■ EXERCISE INSTRUCTIONS
Continue the text on small cell technology from where it stops, picking up after its last sentence about Interstate Highway 10.

■ DOCUMENT SECTION
Failure to Launch: Challenges Hold Back Small Cell Tech

A recent survey by Infonetics paints a somewhat disappointing picture of a small cell market that fell short of initial predictions in 2013. A variety of challenges stood in the way of the technology living up to its full potential. As a result, the research firm’s most recent forecasts about small cell deployment are lower than previous predictions.

The expense of small cell installations is a major factor. Survey respondents felt that the total cost of ownership (TCO) of a small cell deployment is two and a half times what they thought it would be at the end of 2012. Regulations, a lack of power and cabling, future technological requirements and inconsistent support for backhaul were other reasons small cells were held back in 2013.

While these challenges have stood in the way of small cell deployment reaching the levels that the industry had hoped, the situation is far from hopeless. There has to be a way to connect the small networks to the large ones and small cell plays an important role in backhaul.

A good analogy is a major highway. Interstate Highway 10, for example, handles a lot of vehicle traffic between Los Angeles and Phoenix and is like a large scale network.

■ DATA SUPPLIED
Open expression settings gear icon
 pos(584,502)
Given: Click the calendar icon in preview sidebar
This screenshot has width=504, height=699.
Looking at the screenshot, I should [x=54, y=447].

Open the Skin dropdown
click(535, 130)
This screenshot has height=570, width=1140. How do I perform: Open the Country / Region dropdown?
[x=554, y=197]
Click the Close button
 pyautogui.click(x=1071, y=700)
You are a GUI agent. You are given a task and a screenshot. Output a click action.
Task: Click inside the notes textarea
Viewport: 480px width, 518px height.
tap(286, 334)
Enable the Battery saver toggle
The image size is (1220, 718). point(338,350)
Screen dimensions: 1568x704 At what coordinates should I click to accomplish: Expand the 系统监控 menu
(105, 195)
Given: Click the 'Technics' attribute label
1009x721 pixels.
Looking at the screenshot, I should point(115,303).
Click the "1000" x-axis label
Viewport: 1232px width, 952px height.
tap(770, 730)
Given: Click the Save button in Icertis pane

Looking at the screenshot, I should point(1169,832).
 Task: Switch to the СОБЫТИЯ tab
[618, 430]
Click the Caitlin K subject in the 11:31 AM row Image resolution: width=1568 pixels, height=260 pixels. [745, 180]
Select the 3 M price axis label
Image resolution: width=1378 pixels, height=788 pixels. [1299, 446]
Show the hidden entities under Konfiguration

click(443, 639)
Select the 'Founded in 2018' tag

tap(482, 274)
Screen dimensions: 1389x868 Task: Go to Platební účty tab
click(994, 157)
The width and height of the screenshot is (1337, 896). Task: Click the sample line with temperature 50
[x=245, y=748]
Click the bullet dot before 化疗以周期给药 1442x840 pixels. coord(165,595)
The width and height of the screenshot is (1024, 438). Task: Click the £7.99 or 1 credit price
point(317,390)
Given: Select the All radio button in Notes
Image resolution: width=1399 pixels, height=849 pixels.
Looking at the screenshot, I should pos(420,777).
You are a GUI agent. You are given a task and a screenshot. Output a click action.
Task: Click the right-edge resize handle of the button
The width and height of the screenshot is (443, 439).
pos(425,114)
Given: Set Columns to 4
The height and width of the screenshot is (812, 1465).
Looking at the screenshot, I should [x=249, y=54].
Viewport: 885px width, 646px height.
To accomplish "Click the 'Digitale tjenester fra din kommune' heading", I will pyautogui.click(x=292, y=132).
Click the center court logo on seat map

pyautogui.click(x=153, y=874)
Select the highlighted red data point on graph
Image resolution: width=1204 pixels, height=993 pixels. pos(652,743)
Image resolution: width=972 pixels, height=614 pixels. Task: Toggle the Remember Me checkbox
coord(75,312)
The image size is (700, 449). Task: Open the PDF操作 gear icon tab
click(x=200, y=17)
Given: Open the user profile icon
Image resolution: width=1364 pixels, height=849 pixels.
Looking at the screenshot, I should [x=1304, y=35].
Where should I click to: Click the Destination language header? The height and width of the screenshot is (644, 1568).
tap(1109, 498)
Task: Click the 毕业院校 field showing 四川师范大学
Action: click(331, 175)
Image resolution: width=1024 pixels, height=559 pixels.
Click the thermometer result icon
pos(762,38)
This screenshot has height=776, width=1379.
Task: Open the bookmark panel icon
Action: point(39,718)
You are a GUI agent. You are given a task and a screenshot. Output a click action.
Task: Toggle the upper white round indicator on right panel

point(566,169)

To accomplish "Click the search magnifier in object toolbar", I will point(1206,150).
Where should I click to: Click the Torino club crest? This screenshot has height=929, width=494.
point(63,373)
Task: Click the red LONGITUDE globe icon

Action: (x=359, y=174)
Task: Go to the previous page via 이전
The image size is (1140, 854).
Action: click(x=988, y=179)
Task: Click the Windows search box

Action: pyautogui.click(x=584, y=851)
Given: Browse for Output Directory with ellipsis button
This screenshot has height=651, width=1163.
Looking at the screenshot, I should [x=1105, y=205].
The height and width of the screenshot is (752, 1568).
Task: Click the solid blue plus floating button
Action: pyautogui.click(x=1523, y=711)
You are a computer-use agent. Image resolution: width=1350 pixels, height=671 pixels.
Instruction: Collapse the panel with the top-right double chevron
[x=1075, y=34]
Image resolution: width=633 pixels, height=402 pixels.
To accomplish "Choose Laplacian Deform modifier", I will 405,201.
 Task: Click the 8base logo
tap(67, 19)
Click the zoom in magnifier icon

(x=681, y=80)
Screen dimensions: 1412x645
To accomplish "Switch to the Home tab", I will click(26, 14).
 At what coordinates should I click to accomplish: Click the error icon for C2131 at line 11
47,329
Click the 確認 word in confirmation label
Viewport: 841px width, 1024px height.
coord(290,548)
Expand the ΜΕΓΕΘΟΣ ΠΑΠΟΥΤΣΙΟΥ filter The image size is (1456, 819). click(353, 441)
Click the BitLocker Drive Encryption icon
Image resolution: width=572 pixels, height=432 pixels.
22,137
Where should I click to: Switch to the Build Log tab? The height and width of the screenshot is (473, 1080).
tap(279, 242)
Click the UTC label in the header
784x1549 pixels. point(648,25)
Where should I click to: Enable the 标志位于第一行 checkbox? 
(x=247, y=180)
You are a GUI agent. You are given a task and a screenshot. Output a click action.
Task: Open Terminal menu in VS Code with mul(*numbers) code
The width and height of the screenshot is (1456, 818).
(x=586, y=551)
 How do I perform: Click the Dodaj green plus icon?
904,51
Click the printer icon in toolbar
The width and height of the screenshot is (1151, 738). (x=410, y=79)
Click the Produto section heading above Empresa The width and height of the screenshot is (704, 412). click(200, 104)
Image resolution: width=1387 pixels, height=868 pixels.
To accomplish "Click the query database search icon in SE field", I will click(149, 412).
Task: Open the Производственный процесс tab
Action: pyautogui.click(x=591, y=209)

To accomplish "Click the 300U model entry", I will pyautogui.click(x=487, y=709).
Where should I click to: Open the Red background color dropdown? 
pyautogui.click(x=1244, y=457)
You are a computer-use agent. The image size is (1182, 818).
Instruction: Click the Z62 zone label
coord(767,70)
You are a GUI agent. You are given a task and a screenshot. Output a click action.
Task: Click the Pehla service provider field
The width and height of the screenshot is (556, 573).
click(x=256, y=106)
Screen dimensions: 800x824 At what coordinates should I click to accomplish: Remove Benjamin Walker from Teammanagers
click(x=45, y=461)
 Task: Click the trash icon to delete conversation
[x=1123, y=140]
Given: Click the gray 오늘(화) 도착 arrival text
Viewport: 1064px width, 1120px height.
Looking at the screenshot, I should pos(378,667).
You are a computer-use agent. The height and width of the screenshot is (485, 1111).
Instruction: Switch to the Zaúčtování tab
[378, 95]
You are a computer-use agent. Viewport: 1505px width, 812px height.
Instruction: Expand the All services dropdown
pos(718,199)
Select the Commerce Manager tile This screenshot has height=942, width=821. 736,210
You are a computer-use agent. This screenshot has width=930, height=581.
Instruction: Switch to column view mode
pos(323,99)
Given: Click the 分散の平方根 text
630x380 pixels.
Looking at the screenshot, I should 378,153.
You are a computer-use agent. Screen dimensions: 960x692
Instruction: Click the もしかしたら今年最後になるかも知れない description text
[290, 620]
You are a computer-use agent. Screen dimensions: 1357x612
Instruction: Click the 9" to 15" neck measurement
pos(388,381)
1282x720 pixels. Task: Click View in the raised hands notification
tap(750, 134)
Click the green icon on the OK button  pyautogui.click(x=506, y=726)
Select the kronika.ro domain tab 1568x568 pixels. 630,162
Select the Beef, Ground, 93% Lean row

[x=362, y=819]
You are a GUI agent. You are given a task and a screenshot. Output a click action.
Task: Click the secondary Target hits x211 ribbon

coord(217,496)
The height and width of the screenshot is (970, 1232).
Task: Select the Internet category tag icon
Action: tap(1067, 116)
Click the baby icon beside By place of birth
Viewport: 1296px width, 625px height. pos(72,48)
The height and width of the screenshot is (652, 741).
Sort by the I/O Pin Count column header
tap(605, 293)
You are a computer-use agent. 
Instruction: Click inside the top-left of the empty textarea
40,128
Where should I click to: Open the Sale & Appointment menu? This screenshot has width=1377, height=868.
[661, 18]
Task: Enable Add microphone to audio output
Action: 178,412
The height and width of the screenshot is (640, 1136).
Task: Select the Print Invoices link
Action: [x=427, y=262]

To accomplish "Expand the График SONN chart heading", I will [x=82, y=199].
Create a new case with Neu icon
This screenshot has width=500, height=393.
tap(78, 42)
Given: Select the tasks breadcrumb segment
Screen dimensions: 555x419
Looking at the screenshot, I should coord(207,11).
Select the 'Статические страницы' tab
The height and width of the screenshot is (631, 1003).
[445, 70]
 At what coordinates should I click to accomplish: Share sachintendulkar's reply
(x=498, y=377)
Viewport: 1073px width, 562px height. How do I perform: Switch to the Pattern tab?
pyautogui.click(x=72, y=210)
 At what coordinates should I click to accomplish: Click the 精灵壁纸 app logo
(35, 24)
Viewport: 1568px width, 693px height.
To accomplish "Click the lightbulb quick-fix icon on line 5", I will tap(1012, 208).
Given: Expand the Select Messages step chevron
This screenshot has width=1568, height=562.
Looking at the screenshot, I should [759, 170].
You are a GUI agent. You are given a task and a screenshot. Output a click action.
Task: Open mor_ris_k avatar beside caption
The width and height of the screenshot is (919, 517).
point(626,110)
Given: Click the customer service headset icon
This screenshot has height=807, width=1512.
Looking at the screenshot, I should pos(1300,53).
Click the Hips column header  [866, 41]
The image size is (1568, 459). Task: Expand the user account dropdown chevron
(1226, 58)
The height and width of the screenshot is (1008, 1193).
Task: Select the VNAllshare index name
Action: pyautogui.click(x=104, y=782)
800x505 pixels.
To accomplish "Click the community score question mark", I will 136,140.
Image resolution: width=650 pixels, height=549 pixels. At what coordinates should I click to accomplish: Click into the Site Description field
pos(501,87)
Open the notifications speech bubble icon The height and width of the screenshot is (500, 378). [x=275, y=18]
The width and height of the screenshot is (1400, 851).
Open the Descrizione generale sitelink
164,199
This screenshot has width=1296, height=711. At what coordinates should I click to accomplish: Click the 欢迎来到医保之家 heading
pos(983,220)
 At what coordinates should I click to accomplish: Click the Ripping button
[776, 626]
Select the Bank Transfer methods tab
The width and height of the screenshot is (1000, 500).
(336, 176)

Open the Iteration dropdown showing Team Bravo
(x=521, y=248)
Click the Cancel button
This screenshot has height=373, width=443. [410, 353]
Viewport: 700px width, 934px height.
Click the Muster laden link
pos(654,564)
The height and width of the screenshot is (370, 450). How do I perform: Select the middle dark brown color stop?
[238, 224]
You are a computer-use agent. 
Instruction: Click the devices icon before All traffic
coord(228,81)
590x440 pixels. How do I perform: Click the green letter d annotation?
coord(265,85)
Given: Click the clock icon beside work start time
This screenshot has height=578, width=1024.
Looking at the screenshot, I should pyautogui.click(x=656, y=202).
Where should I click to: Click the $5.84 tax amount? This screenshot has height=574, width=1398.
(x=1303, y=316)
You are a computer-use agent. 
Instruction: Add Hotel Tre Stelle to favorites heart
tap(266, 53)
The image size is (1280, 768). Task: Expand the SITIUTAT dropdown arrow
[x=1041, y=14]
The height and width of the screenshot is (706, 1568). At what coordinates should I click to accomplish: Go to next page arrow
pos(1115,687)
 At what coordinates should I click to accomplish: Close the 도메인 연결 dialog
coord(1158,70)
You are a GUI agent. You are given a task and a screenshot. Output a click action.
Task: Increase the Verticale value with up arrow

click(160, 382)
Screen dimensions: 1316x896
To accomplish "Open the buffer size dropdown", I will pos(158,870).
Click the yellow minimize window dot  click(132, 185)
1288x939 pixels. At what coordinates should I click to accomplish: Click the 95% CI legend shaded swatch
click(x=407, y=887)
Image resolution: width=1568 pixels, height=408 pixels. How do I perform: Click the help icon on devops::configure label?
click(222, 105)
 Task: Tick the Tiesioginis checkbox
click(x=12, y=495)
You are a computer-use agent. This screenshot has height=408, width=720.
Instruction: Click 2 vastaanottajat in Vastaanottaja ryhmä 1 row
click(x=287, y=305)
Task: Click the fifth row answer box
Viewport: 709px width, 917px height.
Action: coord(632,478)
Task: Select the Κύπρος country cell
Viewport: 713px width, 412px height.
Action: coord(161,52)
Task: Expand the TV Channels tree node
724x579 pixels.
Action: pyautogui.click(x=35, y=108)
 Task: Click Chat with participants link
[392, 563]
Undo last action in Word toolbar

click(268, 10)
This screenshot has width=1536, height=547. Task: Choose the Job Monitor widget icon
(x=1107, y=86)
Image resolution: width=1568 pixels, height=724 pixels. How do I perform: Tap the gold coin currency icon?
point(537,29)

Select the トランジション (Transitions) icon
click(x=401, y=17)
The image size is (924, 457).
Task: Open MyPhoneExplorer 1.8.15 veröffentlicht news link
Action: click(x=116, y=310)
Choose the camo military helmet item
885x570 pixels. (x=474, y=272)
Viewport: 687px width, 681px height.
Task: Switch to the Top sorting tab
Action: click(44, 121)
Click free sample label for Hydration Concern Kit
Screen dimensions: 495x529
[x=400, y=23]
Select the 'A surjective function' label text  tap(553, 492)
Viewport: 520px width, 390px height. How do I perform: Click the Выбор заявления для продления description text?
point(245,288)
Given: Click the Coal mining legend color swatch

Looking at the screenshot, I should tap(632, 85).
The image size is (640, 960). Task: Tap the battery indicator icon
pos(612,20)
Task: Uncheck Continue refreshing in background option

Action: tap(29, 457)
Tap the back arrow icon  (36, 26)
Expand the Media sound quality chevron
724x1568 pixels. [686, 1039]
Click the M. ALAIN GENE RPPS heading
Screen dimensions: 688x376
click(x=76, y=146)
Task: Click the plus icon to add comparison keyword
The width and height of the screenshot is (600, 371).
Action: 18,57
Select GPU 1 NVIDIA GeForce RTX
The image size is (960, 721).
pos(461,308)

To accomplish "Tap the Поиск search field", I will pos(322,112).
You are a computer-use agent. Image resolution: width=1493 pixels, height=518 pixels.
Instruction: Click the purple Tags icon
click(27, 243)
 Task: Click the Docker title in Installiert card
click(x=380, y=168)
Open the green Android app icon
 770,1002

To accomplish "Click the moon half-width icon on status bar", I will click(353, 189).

■ REPLY
Without lower capacity streets however, there would not be a way for traffic to get from the interstate in Phoenix to suburbs like Scottsdale or vice-versa. This is a lot like the role small cells play moving traffic between small and large networks.

Companies like Silicon Image see these small cell challenges as a temporary setback and opportunity for solutions. It recently introduced two 60 GHz transceivers it had developed to provide backhaul to major urban areas and reduce problems like dropped calls, bad video and slow Internet performance. Silicon Image claims these devices will reduce TCO and power consumption, issues cited in the Infonetics survey.

Although small cell deployments did not reach the level that the industry had hoped, it’s still an important part of network infrastructure. Even revised figures from Infonetics expect that operators will still spend $3.6 billion on small cell equipment through 2017.

Many predictions worry about the ability of infrastructure providers to meet a tsunami of demand for data in the next five years. Whatever struggles there are with small cell, the industry will have to power through them and keep moving forward.